- **YOUR ASSIGNMENT**: The records below should be copied in full, exactly as shown.

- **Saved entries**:
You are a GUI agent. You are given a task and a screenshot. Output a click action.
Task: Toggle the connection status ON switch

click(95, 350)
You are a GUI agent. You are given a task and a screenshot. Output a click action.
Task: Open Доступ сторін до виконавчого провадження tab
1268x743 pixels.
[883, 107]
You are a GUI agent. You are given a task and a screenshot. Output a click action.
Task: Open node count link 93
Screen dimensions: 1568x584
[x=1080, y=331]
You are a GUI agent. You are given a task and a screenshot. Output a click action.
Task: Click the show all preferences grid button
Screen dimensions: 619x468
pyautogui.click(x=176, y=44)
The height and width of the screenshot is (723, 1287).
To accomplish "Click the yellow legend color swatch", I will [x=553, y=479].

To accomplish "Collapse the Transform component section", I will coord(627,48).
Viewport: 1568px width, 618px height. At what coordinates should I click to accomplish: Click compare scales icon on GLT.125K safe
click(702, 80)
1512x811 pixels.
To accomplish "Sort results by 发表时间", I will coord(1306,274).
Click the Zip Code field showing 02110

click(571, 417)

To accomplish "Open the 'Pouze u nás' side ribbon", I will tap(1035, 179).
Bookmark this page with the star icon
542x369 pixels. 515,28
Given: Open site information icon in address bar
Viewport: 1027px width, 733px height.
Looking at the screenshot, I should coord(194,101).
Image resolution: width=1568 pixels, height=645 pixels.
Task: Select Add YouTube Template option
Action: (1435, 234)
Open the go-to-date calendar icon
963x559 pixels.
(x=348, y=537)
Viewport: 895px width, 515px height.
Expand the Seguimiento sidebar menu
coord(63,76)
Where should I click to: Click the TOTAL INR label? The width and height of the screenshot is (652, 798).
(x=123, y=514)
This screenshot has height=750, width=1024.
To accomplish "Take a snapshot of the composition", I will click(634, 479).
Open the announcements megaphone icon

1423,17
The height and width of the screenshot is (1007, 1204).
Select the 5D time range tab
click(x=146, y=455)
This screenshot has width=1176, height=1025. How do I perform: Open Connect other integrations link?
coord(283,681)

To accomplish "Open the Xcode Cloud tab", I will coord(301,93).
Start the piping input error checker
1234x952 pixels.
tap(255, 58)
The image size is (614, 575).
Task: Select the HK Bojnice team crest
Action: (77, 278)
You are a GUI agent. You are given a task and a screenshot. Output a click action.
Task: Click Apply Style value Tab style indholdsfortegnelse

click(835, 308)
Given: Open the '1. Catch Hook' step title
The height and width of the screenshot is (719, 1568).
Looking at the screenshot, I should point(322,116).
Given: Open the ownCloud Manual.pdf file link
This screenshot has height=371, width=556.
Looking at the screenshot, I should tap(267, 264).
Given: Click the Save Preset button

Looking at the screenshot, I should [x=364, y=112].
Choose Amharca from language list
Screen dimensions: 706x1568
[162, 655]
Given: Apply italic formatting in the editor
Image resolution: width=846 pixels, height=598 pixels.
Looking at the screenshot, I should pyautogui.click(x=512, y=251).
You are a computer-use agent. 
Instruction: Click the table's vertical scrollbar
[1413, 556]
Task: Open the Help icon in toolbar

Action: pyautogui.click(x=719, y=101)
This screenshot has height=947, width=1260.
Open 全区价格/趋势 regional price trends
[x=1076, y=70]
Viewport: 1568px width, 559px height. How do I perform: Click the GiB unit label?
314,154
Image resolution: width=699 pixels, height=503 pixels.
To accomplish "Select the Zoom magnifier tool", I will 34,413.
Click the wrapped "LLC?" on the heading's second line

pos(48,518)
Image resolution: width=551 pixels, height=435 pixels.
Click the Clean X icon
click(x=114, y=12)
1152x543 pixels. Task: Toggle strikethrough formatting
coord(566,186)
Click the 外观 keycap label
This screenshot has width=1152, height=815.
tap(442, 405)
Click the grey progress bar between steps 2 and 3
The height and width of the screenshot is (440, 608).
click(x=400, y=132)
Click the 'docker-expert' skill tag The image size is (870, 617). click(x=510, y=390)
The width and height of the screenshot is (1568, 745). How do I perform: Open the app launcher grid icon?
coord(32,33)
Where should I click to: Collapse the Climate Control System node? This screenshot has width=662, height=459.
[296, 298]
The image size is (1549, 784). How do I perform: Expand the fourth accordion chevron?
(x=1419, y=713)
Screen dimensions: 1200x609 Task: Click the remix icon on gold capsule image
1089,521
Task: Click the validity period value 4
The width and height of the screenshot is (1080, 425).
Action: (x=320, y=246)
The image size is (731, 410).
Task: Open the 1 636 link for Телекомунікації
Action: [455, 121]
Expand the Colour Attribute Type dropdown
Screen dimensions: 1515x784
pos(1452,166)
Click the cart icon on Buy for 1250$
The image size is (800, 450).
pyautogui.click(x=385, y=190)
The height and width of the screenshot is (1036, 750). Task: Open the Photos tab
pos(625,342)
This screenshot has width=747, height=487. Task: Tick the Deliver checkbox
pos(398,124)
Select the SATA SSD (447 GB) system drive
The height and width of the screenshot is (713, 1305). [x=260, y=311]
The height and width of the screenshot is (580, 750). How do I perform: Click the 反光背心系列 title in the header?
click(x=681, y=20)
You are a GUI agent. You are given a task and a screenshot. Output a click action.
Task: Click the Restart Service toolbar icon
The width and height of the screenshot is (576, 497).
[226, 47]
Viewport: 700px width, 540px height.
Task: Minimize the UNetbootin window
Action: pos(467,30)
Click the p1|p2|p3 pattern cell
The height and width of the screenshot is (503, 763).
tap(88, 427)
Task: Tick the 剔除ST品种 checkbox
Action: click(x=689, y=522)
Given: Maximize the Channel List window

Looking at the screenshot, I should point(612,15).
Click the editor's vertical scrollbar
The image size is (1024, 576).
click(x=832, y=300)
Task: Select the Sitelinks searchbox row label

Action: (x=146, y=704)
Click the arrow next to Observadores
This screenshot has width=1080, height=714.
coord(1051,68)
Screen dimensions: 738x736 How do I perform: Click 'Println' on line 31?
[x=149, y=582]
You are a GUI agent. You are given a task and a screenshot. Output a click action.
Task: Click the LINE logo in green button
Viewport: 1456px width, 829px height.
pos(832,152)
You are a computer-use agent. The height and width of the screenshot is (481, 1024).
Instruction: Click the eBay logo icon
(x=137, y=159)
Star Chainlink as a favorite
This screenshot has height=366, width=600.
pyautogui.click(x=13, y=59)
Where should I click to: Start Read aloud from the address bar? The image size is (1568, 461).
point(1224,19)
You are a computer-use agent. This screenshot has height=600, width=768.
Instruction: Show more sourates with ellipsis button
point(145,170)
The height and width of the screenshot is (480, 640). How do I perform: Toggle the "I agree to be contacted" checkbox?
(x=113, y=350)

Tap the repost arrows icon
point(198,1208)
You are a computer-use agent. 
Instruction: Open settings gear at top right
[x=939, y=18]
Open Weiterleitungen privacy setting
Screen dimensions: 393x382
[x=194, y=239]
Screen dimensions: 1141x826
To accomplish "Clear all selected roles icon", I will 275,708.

- **ANSWER BELOW**:
You are a GUI agent. You are given a task and a screenshot. Output a click action.
Task: Toggle the connection status ON switch

click(95, 350)
You are a GUI agent. You are given a task and a screenshot. Output a click action.
Task: Open Доступ сторін до виконавчого провадження tab
1268x743 pixels.
[883, 107]
You are a GUI agent. You are given a task and a screenshot. Output a click action.
Task: Open node count link 93
Screen dimensions: 1568x584
[x=1080, y=331]
You are a GUI agent. You are given a task and a screenshot. Output a click action.
Task: Click the show all preferences grid button
Screen dimensions: 619x468
pyautogui.click(x=176, y=44)
The height and width of the screenshot is (723, 1287).
To accomplish "Click the yellow legend color swatch", I will [x=553, y=479].

To accomplish "Collapse the Transform component section", I will coord(627,48).
Viewport: 1568px width, 618px height. At what coordinates should I click to accomplish: Click compare scales icon on GLT.125K safe
click(702, 80)
1512x811 pixels.
To accomplish "Sort results by 发表时间", I will coord(1306,274).
Click the Zip Code field showing 02110

click(571, 417)

To accomplish "Open the 'Pouze u nás' side ribbon", I will tap(1035, 179).
Bookmark this page with the star icon
542x369 pixels. 515,28
Given: Open site information icon in address bar
Viewport: 1027px width, 733px height.
Looking at the screenshot, I should coord(194,101).
Image resolution: width=1568 pixels, height=645 pixels.
Task: Select Add YouTube Template option
Action: (1435, 234)
Open the go-to-date calendar icon
963x559 pixels.
(x=348, y=537)
Viewport: 895px width, 515px height.
Expand the Seguimiento sidebar menu
coord(63,76)
Where should I click to: Click the TOTAL INR label? The width and height of the screenshot is (652, 798).
(x=123, y=514)
This screenshot has height=750, width=1024.
To accomplish "Take a snapshot of the composition", I will click(634, 479).
Open the announcements megaphone icon

1423,17
The height and width of the screenshot is (1007, 1204).
Select the 5D time range tab
click(x=146, y=455)
This screenshot has width=1176, height=1025. How do I perform: Open Connect other integrations link?
coord(283,681)

To accomplish "Open the Xcode Cloud tab", I will coord(301,93).
Start the piping input error checker
1234x952 pixels.
tap(255, 58)
The image size is (614, 575).
Task: Select the HK Bojnice team crest
Action: (77, 278)
You are a GUI agent. You are given a task and a screenshot. Output a click action.
Task: Click Apply Style value Tab style indholdsfortegnelse

click(835, 308)
Given: Open the '1. Catch Hook' step title
The height and width of the screenshot is (719, 1568).
Looking at the screenshot, I should point(322,116).
Given: Open the ownCloud Manual.pdf file link
This screenshot has height=371, width=556.
Looking at the screenshot, I should tap(267, 264).
Given: Click the Save Preset button

Looking at the screenshot, I should [x=364, y=112].
Choose Amharca from language list
Screen dimensions: 706x1568
[162, 655]
Given: Apply italic formatting in the editor
Image resolution: width=846 pixels, height=598 pixels.
Looking at the screenshot, I should pyautogui.click(x=512, y=251).
You are a computer-use agent. 
Instruction: Click the table's vertical scrollbar
[1413, 556]
Task: Open the Help icon in toolbar

Action: pyautogui.click(x=719, y=101)
This screenshot has height=947, width=1260.
Open 全区价格/趋势 regional price trends
[x=1076, y=70]
Viewport: 1568px width, 559px height. How do I perform: Click the GiB unit label?
314,154
Image resolution: width=699 pixels, height=503 pixels.
To accomplish "Select the Zoom magnifier tool", I will 34,413.
Click the wrapped "LLC?" on the heading's second line

pos(48,518)
Image resolution: width=551 pixels, height=435 pixels.
Click the Clean X icon
click(x=114, y=12)
1152x543 pixels. Task: Toggle strikethrough formatting
coord(566,186)
Click the 外观 keycap label
This screenshot has width=1152, height=815.
tap(442, 405)
Click the grey progress bar between steps 2 and 3
The height and width of the screenshot is (440, 608).
click(x=400, y=132)
Click the 'docker-expert' skill tag The image size is (870, 617). click(x=510, y=390)
The width and height of the screenshot is (1568, 745). How do I perform: Open the app launcher grid icon?
coord(32,33)
Where should I click to: Collapse the Climate Control System node? This screenshot has width=662, height=459.
[296, 298]
The image size is (1549, 784). How do I perform: Expand the fourth accordion chevron?
(x=1419, y=713)
Screen dimensions: 1200x609 Task: Click the remix icon on gold capsule image
1089,521
Task: Click the validity period value 4
The width and height of the screenshot is (1080, 425).
Action: (x=320, y=246)
The image size is (731, 410).
Task: Open the 1 636 link for Телекомунікації
Action: [455, 121]
Expand the Colour Attribute Type dropdown
Screen dimensions: 1515x784
pos(1452,166)
Click the cart icon on Buy for 1250$
The image size is (800, 450).
pyautogui.click(x=385, y=190)
The height and width of the screenshot is (1036, 750). Task: Open the Photos tab
pos(625,342)
This screenshot has width=747, height=487. Task: Tick the Deliver checkbox
pos(398,124)
Select the SATA SSD (447 GB) system drive
The height and width of the screenshot is (713, 1305). [x=260, y=311]
The height and width of the screenshot is (580, 750). How do I perform: Click the 反光背心系列 title in the header?
click(x=681, y=20)
You are a GUI agent. You are given a task and a screenshot. Output a click action.
Task: Click the Restart Service toolbar icon
The width and height of the screenshot is (576, 497).
[226, 47]
Viewport: 700px width, 540px height.
Task: Minimize the UNetbootin window
Action: pos(467,30)
Click the p1|p2|p3 pattern cell
The height and width of the screenshot is (503, 763).
tap(88, 427)
Task: Tick the 剔除ST品种 checkbox
Action: click(x=689, y=522)
Given: Maximize the Channel List window

Looking at the screenshot, I should point(612,15).
Click the editor's vertical scrollbar
The image size is (1024, 576).
click(x=832, y=300)
Task: Select the Sitelinks searchbox row label

Action: (x=146, y=704)
Click the arrow next to Observadores
This screenshot has width=1080, height=714.
coord(1051,68)
Screen dimensions: 738x736 How do I perform: Click 'Println' on line 31?
[x=149, y=582]
You are a GUI agent. You are given a task and a screenshot. Output a click action.
Task: Click the LINE logo in green button
Viewport: 1456px width, 829px height.
pos(832,152)
You are a computer-use agent. The height and width of the screenshot is (481, 1024).
Instruction: Click the eBay logo icon
(x=137, y=159)
Star Chainlink as a favorite
This screenshot has height=366, width=600.
pyautogui.click(x=13, y=59)
Where should I click to: Start Read aloud from the address bar? The image size is (1568, 461).
point(1224,19)
You are a computer-use agent. This screenshot has height=600, width=768.
Instruction: Show more sourates with ellipsis button
point(145,170)
The height and width of the screenshot is (480, 640). How do I perform: Toggle the "I agree to be contacted" checkbox?
(x=113, y=350)

Tap the repost arrows icon
point(198,1208)
You are a computer-use agent. 
Instruction: Open settings gear at top right
[x=939, y=18]
Open Weiterleitungen privacy setting
Screen dimensions: 393x382
[x=194, y=239]
Screen dimensions: 1141x826
To accomplish "Clear all selected roles icon", I will 275,708.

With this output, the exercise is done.